The emergence of apps like Myco, Begin.watch and Urduflix marks an interesting trend, suggesting that more local OTT platforms will follow suit. The growth potential here is huge, paving the way for innovative content tailored to local audiences.

• Growth in e-commerce

• With the market size of the current e-commerce sector increasing by three per cent in the third quarter of FY 2023-24 and the entry of Timo in the market, the segment is on the verge of significant growth. The prospects are bright, indicating a strong momentum for online shopping in the region.

Changing demographics

Gen Z and Gen Alpha are stepping into the limelight, followed by Millennials. Brands must adapt to the unique preferences of these young segments and make significant changes in their marketing strategies to match their tastes.

• AI

OpenAI has encouraged players like Google, Meta and X to dive into the AI ​​pool. This increase in competition points to a future where AI will play an integral role in the industry, forcing companies to strategically navigate its influence.

• Data and Analytics

Data and analytics are poised to become the foundation of decision-making processes within the industry.
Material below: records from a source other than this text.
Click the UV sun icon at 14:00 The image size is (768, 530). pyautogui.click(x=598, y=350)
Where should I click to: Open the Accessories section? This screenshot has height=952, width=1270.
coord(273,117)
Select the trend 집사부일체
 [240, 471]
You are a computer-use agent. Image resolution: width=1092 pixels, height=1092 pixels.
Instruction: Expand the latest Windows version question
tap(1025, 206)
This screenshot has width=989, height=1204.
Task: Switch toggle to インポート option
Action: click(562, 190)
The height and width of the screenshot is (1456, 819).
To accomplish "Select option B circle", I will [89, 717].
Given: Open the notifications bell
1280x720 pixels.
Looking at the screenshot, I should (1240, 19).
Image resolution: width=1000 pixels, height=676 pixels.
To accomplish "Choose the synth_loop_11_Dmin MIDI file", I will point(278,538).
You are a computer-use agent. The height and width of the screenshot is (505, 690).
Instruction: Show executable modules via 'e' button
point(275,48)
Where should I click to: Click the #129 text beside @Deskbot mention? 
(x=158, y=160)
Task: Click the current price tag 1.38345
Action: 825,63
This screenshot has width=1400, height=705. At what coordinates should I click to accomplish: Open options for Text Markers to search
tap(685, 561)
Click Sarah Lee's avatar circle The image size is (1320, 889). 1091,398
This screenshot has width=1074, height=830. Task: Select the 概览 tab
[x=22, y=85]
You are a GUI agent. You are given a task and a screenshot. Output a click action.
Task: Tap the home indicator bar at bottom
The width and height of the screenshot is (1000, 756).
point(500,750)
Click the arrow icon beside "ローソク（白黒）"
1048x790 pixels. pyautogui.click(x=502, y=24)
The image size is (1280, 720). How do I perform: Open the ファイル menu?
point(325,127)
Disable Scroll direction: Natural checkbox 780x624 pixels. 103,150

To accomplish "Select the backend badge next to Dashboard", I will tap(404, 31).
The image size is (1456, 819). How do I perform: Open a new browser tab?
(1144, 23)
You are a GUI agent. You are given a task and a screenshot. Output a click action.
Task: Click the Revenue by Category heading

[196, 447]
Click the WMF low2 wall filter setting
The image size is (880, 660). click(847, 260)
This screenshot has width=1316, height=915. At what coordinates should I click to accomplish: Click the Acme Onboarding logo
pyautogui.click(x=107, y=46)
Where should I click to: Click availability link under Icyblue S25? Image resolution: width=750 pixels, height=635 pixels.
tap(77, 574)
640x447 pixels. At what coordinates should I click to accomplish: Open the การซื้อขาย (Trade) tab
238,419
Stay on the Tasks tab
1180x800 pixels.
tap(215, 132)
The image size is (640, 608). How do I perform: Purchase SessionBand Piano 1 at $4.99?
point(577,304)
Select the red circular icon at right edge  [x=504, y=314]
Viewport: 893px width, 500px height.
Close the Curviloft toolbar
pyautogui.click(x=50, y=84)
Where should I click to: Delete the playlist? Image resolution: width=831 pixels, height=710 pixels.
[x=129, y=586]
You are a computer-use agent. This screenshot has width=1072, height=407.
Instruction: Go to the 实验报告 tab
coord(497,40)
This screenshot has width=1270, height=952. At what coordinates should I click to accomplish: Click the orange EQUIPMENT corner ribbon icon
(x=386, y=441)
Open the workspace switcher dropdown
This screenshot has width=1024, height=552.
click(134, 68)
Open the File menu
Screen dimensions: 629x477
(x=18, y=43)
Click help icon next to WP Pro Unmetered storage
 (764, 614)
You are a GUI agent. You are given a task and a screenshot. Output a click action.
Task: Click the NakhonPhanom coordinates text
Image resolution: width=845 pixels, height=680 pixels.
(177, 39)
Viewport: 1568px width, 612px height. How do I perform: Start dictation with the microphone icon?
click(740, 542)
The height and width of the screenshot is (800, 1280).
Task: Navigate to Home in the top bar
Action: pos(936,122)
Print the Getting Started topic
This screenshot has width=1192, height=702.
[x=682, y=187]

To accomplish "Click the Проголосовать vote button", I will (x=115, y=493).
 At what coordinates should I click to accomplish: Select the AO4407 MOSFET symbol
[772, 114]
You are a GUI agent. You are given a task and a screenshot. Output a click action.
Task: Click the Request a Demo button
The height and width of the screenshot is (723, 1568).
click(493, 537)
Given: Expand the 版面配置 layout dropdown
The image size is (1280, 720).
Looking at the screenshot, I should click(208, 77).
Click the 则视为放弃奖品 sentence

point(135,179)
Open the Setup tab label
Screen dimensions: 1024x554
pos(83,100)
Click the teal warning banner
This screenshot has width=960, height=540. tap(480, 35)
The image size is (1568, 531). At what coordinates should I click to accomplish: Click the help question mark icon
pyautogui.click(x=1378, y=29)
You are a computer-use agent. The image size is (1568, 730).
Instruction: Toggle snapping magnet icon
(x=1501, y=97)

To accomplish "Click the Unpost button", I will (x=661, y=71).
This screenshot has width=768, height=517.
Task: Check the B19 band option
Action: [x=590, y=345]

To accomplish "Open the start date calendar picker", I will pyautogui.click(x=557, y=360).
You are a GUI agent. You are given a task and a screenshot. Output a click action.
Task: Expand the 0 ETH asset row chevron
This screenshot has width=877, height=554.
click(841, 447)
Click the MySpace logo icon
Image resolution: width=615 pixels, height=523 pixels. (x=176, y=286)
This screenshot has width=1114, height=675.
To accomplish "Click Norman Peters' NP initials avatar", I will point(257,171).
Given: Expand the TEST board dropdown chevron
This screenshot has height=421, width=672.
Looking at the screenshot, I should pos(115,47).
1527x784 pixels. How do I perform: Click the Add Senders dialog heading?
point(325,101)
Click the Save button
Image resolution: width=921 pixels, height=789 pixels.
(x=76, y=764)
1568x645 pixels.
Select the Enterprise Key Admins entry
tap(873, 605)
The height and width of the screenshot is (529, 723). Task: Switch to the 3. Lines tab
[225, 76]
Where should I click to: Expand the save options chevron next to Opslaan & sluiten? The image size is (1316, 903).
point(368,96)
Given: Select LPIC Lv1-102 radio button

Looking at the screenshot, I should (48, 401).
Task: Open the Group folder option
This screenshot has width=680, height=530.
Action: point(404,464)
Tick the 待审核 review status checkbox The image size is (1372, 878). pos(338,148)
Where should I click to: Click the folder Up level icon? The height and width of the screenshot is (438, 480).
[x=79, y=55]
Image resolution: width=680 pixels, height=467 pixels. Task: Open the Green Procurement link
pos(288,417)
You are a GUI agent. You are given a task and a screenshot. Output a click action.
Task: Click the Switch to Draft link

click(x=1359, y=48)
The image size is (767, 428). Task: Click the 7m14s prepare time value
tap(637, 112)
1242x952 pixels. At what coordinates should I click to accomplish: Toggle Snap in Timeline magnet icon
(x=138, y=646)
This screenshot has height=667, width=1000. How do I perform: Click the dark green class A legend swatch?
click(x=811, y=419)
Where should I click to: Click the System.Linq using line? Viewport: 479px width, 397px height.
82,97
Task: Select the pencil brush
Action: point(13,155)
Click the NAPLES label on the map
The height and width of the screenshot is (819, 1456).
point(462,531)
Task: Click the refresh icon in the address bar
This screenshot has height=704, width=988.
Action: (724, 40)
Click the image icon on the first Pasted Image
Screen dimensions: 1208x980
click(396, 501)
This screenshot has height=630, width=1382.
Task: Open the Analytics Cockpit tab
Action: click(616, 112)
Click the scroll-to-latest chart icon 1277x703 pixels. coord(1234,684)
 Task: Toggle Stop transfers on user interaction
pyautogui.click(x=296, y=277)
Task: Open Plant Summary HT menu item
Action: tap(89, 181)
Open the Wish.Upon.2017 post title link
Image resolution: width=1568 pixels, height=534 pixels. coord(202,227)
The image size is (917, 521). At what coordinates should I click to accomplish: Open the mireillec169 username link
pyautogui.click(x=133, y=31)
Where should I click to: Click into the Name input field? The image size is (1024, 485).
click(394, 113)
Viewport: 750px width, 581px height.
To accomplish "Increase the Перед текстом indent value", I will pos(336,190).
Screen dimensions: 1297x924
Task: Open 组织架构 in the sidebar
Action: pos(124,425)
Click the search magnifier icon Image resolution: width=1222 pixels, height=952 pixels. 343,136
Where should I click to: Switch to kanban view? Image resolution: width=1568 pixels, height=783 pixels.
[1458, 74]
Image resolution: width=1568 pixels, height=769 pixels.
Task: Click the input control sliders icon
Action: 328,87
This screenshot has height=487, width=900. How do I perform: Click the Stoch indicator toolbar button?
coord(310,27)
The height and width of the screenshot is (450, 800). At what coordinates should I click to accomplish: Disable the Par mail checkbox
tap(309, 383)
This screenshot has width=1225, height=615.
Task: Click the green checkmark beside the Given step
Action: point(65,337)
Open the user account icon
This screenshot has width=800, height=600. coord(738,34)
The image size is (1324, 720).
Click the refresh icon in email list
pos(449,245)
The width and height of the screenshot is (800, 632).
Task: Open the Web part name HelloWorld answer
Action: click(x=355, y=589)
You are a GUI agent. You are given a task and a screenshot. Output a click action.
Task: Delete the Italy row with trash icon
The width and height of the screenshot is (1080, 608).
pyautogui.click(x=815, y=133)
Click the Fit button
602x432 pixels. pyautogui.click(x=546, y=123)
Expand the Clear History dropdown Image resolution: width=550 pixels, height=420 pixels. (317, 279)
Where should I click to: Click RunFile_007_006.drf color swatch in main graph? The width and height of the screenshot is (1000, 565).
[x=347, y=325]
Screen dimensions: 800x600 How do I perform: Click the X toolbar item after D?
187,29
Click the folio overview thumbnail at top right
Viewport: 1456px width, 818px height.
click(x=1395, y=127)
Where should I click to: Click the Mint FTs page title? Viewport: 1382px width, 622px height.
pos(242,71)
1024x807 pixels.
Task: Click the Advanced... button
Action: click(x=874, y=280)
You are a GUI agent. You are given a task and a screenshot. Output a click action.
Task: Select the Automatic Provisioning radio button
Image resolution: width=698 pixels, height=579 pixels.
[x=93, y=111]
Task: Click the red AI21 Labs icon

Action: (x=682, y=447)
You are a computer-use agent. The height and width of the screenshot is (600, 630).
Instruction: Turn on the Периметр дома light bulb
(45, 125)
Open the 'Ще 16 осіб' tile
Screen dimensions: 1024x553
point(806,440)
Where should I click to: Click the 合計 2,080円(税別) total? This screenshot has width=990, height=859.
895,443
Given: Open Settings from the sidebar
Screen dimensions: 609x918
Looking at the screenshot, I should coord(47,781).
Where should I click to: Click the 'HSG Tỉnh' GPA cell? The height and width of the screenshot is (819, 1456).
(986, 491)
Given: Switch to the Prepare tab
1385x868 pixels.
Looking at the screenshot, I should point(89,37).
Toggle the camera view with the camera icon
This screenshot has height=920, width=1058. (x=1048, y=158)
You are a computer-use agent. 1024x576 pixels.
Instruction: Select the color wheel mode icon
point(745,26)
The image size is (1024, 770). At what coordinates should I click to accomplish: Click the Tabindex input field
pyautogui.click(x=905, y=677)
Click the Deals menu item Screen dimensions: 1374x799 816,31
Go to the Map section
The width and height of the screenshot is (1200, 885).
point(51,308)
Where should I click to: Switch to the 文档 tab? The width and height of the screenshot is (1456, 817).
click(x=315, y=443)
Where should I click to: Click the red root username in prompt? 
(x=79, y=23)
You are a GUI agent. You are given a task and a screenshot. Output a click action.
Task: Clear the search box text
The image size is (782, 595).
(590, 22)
As new tools that leverage AI are developed, data becomes increasingly important, guiding strategic choices. As we look ahead, it is clear that Pakistan’s media landscape is buzzing with potential and poised for change. Although challenges remain, the resilience of the industry promises an exciting journey ahead. With emerging technologies, changing demographics and a dynamic combination of traditional and digital platforms, this phase is poised for a thrilling evolution.